Returns True. For compatibility with scikit-learn interface.

property is_regressor

Returns False. For compatibility with scikit-learn interface.

predict(X) numpy.ndarray

Run the model forward to obtain the predictions, i.e. \(y_\text{pred} = \text{model}(X)\).

Parameters:

X – independent variable of shape \((n, *)\)

Returns:

y – the predicted values of shape \((n)\)

predict_log_proba(X) numpy.ndarray

Compute the log_probabilities for all the classes.

Parameters:

X – independent variable of shape \((n, *)\)

Returns:

log_p – Log_Probability of all the classes of shape \((n, C)\) where C is the number of classes.

predict_proba(X) numpy.ndarray

Compute the probabilities for all the classes.

Parameters:

X – independent variable of shape \((n, *)\)

Returns:

prob – Probability of all the classes of shape \((n, C)\) where C is the number of classes.

score(X, y) float

Compute the predictions, i.e. \(y_\text{pred} = \text{model}(X)\), and score them against the true values y.

Parameters:
  • X – independent variable of shape \((n, *)\)

  • y – dependent variable of shape \((n)\)

Returns:

accuracy – Accuracy classification score

Self Supervised Models

We have implemented multiple self-supervised learning (ssl) models. All these models ingest image patches. The data augmentation strategy and loss function depends on the ssl framework chosen. After training, these models can be used to compute features for new image patches. All ssl models inherit from the base class tissuemosaic.models.ssl_models.SslModelBase which is responsible for the validation (which is common to all ssl models) and logging.

Patch Analyzers

We have implemented two classes tissuemosaic.models.patch_analyzer.patch_analyzer.Composition and tissuemosaicmodels.patch_analyzer.patch_analyzer.SpatialAutocorrelation which can be used to extract annotations from image patches. Together with the other models described in Self Supervised Models and Mlp Classification and Regression these allow to answer interesting questions such as: “Can the patch embedding be used to predict the cellular-composition of a patch?” or “Can the patch embedding be used to predict the Moran’s I score of a patch?”.

class Composition(return_fraction: bool = True)[source]
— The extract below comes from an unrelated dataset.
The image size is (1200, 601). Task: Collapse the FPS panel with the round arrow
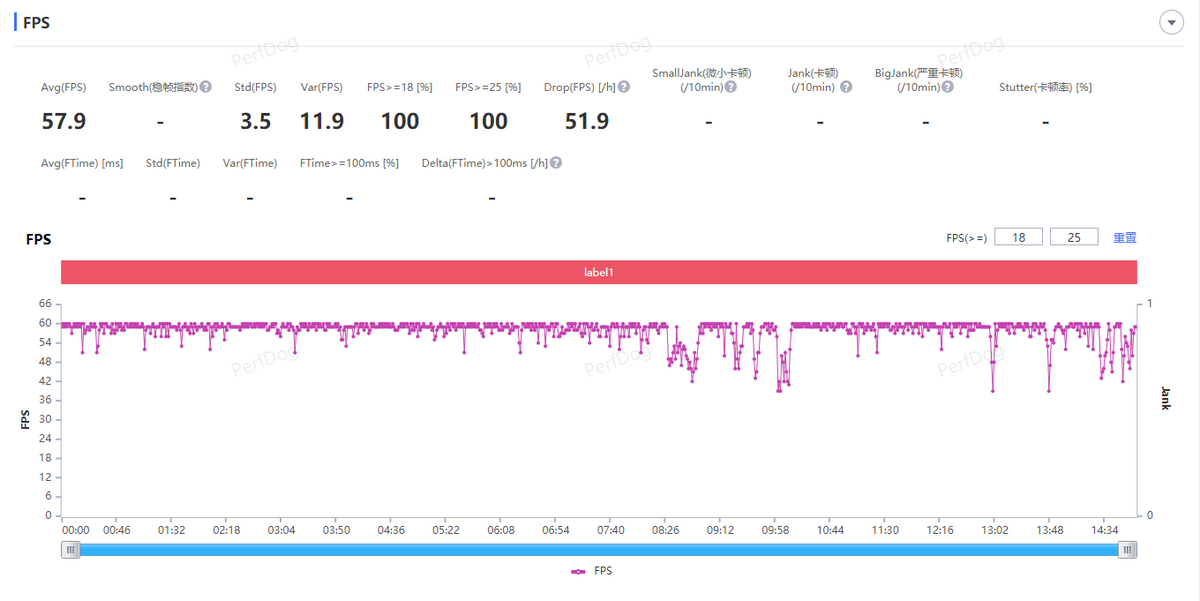click(x=1170, y=23)

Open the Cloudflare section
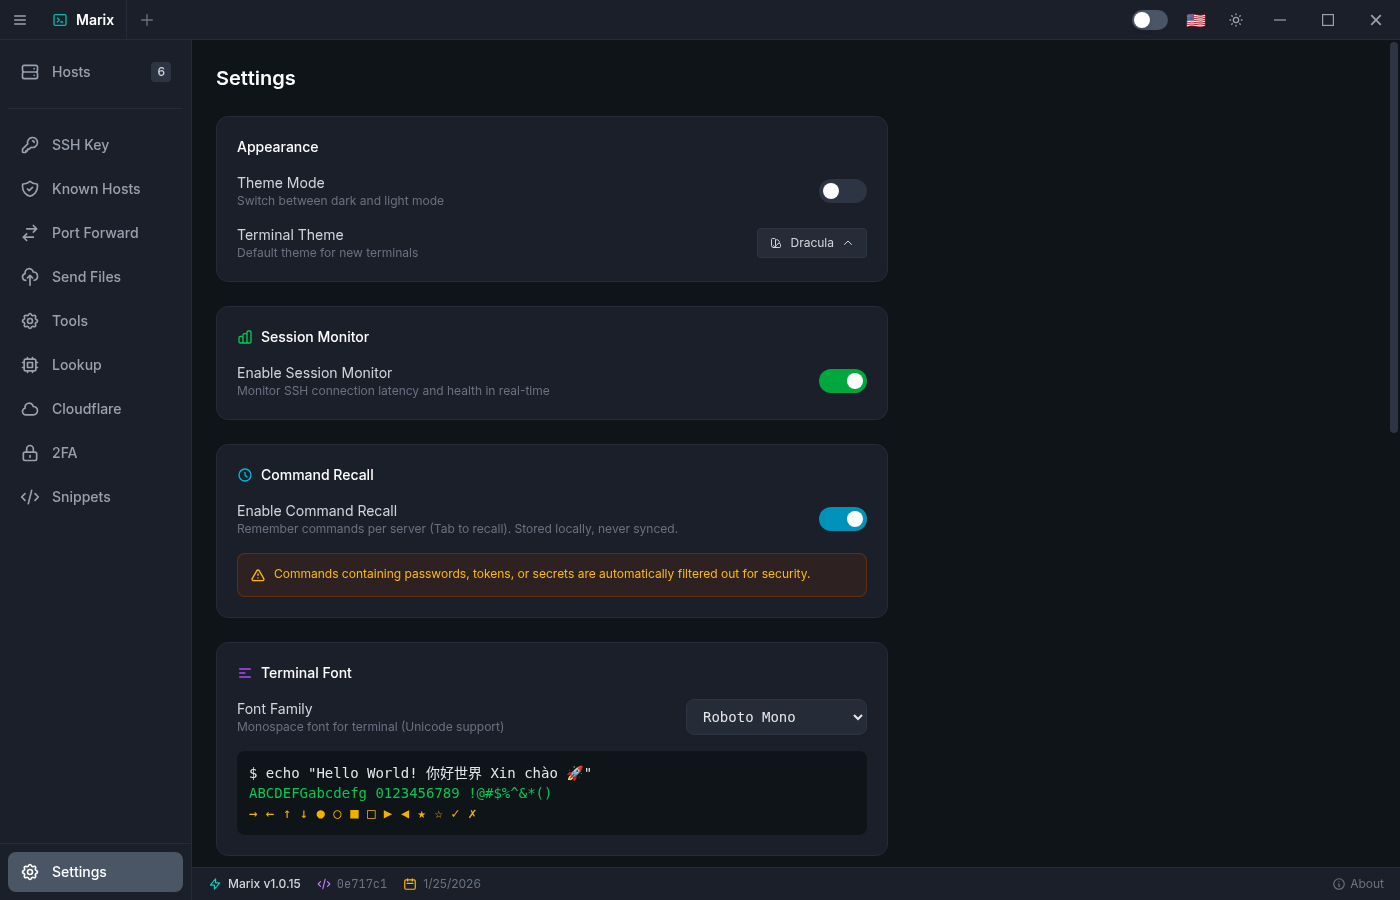84,408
Counts the number of elements in every channel and return their raw values or their normalized frequencies.

__call__(data: torch.Tensor | torch.sparse.Tensor | SparseImage | List[torch.sparse.Tensor] | List[SparseImage], windows: Tuple[float, float, float, float] = None) torch.Tensor[source]

Count the intensity for each channel in a 2D window.

Parameters:
  • data – torch.Tensor or torch.sparse.Tensor or SparseImage (or list thereof) corresponding to a spatial data of shape \((C, W, H)\)
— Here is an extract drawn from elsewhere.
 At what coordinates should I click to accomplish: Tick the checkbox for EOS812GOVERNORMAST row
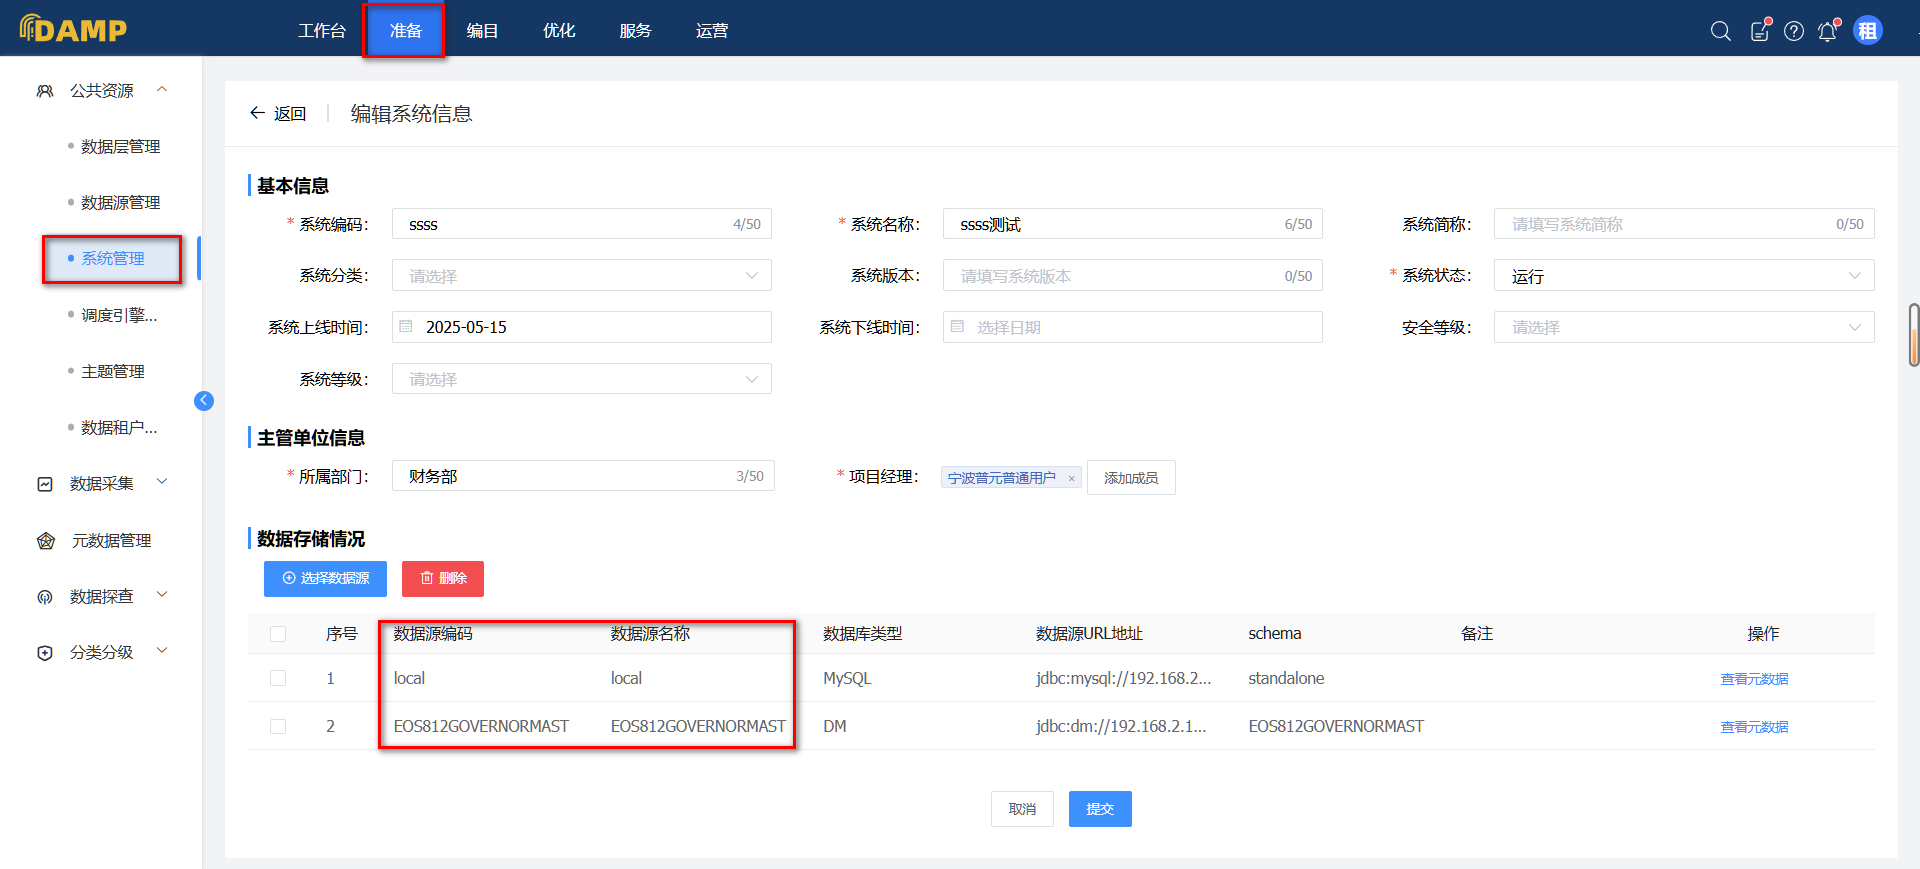tap(278, 726)
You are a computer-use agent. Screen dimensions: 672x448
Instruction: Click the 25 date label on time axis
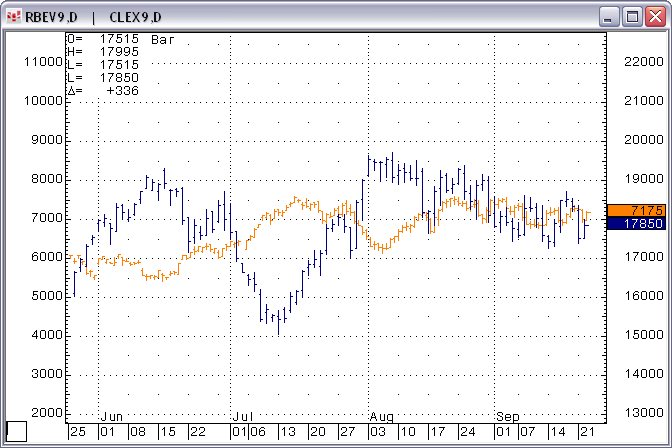[x=77, y=432]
  • windows – tuple with (min_row, min_col, max_row, max_col). If None (default) the entire image is considered.

Returns:

composition – A vector of size C with the count for each channel (or list thereof).

class SpatialAutocorrelation(modality: str = 'moran', n_neighbours: int | None = None, radius: float | None = None, neigh_correct: bool = True)[source]
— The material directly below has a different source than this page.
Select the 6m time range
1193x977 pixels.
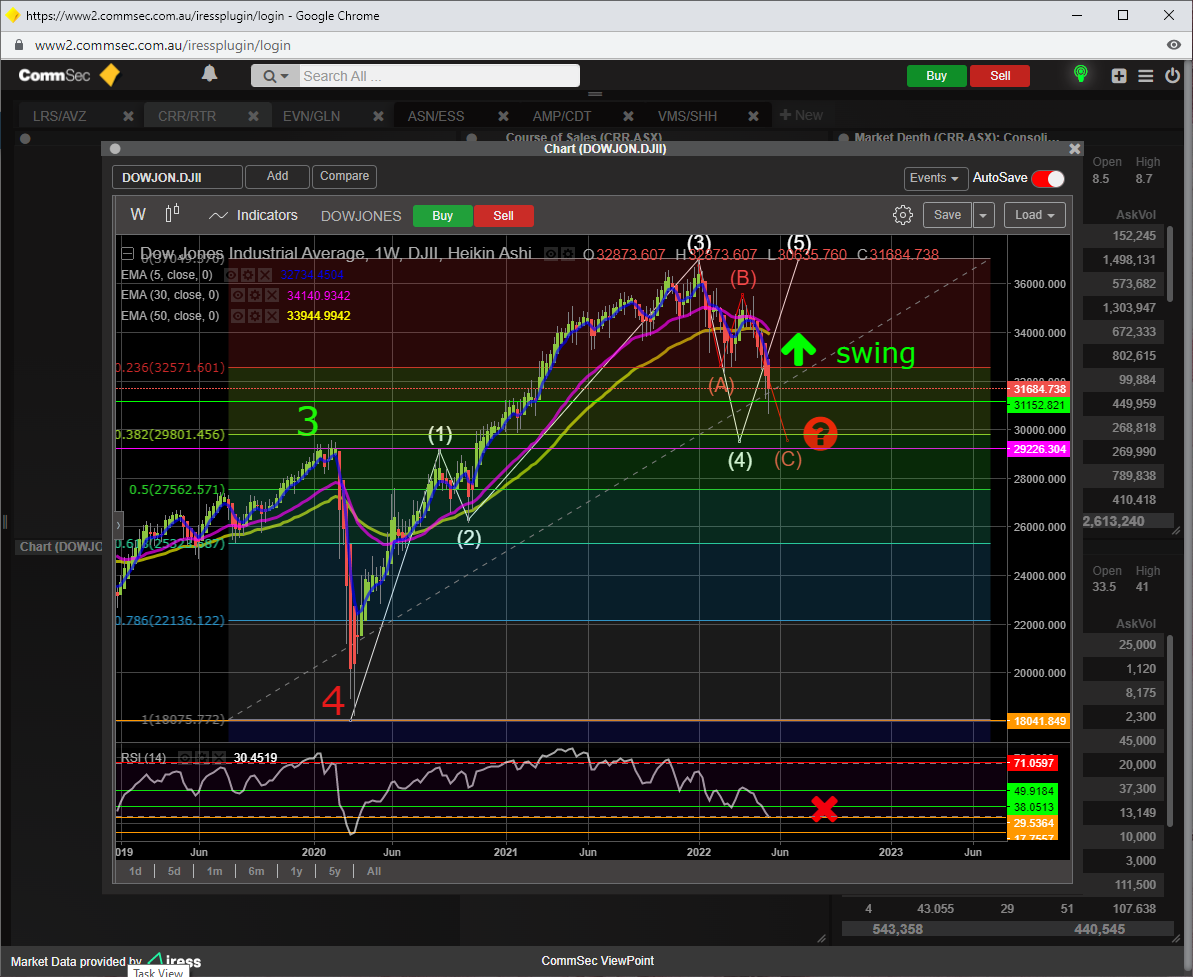click(x=256, y=871)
Compute the Moran’s I or Geary’s C score of a sparse torch tensor. If the sparse tensor has ch channels it will produce ch scores, each indicating how each channel is dispersed in all the others.

Note

The results of a Moran’s I and Geary’s C tests depend on the choice of the weight matrix (see Moran and Geary for details). The input parameters determine the strategy used for the construction of the weight matrix.

__call__(data: SparseImage | List[SparseImage] | torch.sparse.Tensor | List[torch.sparse.Tensor])
Parameters:

data – A (list of) sparse tensor with C channels

Returns:

score – A (list of) torch.tensor of size C with the score (either moran or gready) indicating how each channel is dispersed in all the others.